Forty-six countries have taken a giant step towards a landmark treaty banning cluster bombs after Britain swung support behind the drive to outlaw the weapons that have killed and maimed children from Lebanon to Afghanistan.

At the end of a two-day meeting in Oslo, Britain shifted dramatically its position and supported a declaration committing governments to "conclude by 2008 a legally binding international instrument" to ban cluster bombs.

The munitions are notorious because they continue to kill and maim long after conflicts have ended, and particularly harm children, who are attracted by the bright colours and small size of unexploded bomblets. Thousands of the munitions are still littered across Lebanon after an estimated 4 million were dropped by Israel during the war last summer. As many as 40 per cent of the munitions can fail to explode on impact.

Activists said Britain's sudden switch in position would create an unstoppable impetus towards a treaty, despite key cluster bomb producing states such as the US, Israel, China and Russia remaining outside the process. "The fact that the UK weighed in meant that the whole Oslo process will succeed - we will see a treaty," said Simon Conway, the director of Landmine Action, which was behind a similar successful process to ban anti-personnel mines.

The declaration adopted yesterday said a treaty would "prohibit the use, production, transfer and stockpiling of those cluster munitions that cause unacceptable harm to civilians." As well as setting a date for conclusion of a treaty, the non-binding text lays down a timetable for negotiations.

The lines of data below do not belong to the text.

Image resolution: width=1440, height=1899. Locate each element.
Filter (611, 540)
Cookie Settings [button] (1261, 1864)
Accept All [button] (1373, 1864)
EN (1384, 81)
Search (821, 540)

Activists had feared that Britain, which uses the munitions, went to the conference to water down the language in the draft declaration. As of Thursday night, according to conference delegates, Britain would only agree to "consider" a treaty, rather than commit to the conclusion of a pact.

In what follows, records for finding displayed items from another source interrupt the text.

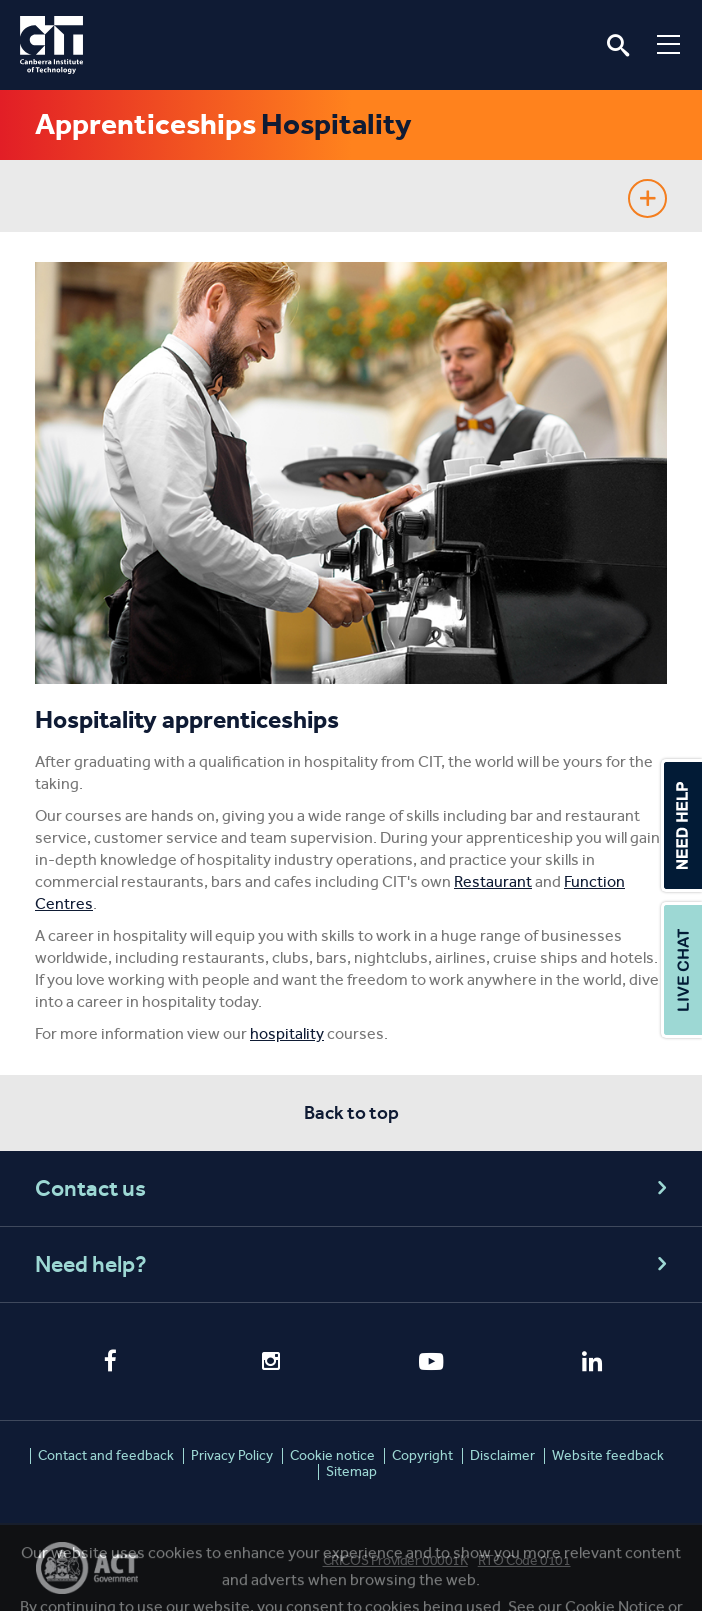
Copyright (422, 1455)
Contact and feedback (106, 1455)
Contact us (354, 1188)
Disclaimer (502, 1455)
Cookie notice (332, 1455)
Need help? (354, 1264)
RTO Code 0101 (524, 1560)
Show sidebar (647, 198)
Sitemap (351, 1471)
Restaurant (493, 881)
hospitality (287, 1033)
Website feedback (608, 1455)
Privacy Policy (232, 1455)
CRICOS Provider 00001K (395, 1560)
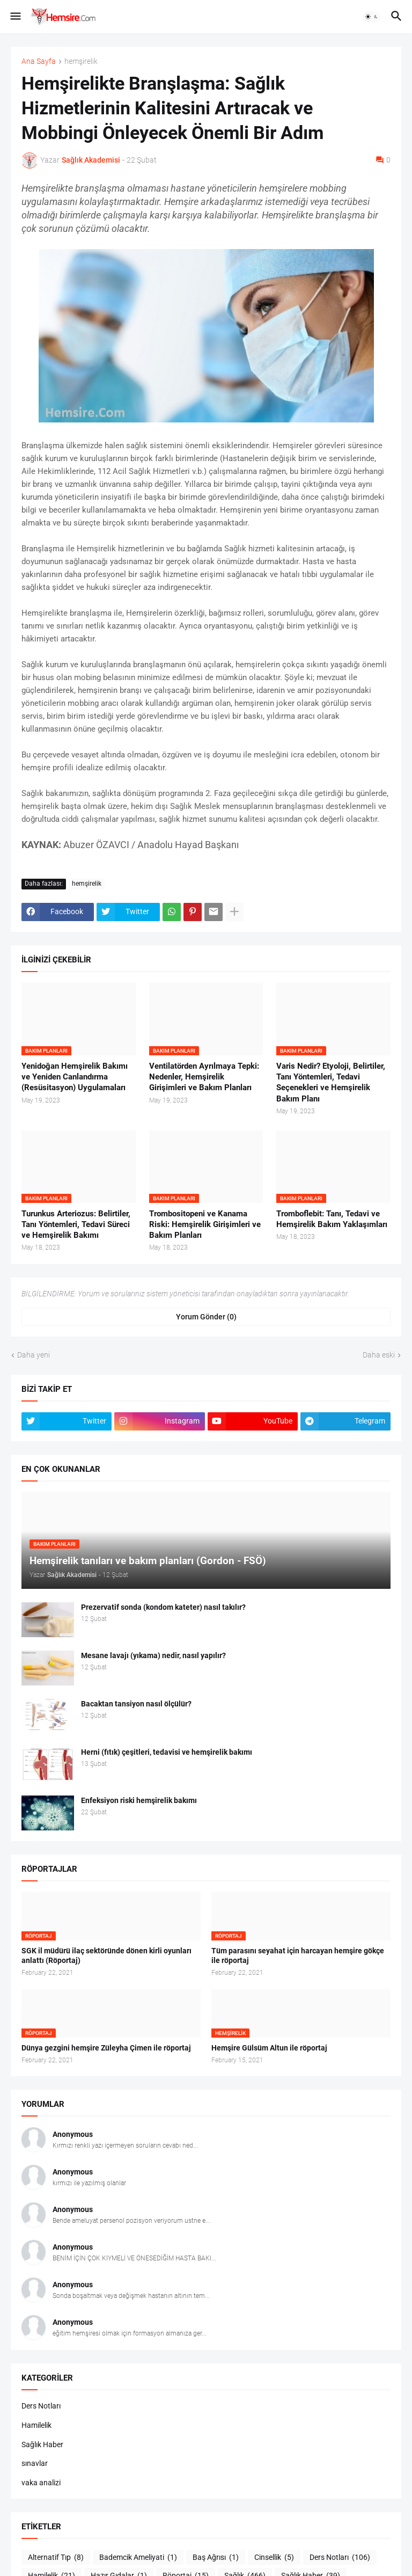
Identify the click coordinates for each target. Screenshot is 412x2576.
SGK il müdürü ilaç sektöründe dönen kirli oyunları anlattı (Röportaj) (106, 1955)
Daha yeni (33, 1355)
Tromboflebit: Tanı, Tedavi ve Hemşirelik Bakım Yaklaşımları (331, 1219)
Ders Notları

Yet that changed yesterday morning. Mr Conway said: "In a dramatic last minute statement, the UK, which has used so many cluster bombs in the past, showed real leadership and agreed to join a fast track process to negotiate a ban on cluster bombs that cause unacceptable harm to civilians. The UK should now commit to dispose of their stockpile of "dumb cluster munitions as soon as possible".

The Blair government has been split over the issue, with the Ministry of Defence opposed to an outright ban, while the International Development secretary, Hilary Benn, argued that the weapons should be outlawed. The foreign office was said to be "weaving in the middle".

A Foreign Office spokesman said this week that while the British delegation was going to Oslo with an "open mind", Britain hoped Oslo would "complement the process already agreed" at the UN-sponsored convention on conventional weapons in Geneva last November which included all the weapons states, but which failed to declare a ban on cluster bombs as a final objective. The failure of the November CCW meeting prompted the Norwegian government to convene the Oslo conference.

The Norwegian Foreign Minister, Jonas Gahr Stoere, said the conference surpassed expectations. But the outcome is unlikely to please UK allies such as the United States, which boycotted the successful attempt to negotiate a landmine ban, culminating in a 1997 treaty now backed by 153 countries.

Although the current declaration is not legally binding, "this will put immense pressure on the US", said Mr Conway. "Cluster bombs have now been stigmatised as a weapon."

Thomas Nash, a spokesman for the Cluster Munition Coalition, said he was encouraged by the small number of states opting out of the final declaration, after cluster bomb states such as France, Italy, the Netherlands and Egypt joined in. Only Japan, Poland and Romania did not approve the final text, which was approved by 46 out of the 49 states in attendance. Campaigners said they would continue to monitor the implementation of yesterday's declaration which also urged countries to take steps at a national level before the treaty takes effect.

Oxfam is calling on Britain to follow the lead of other cluster-bomb states and end its opposition to declaring a moratorium on the use of the munitions which are packed by the hundreds into artillery shells, bombs or missiles which scatter them over vast areas.

Austria, a stockpiler of cluster bombs, declared a moratorium this week, after Norway halted their deployment in June last year. Belgium became the first country to ban cluster bombs, in February 2006.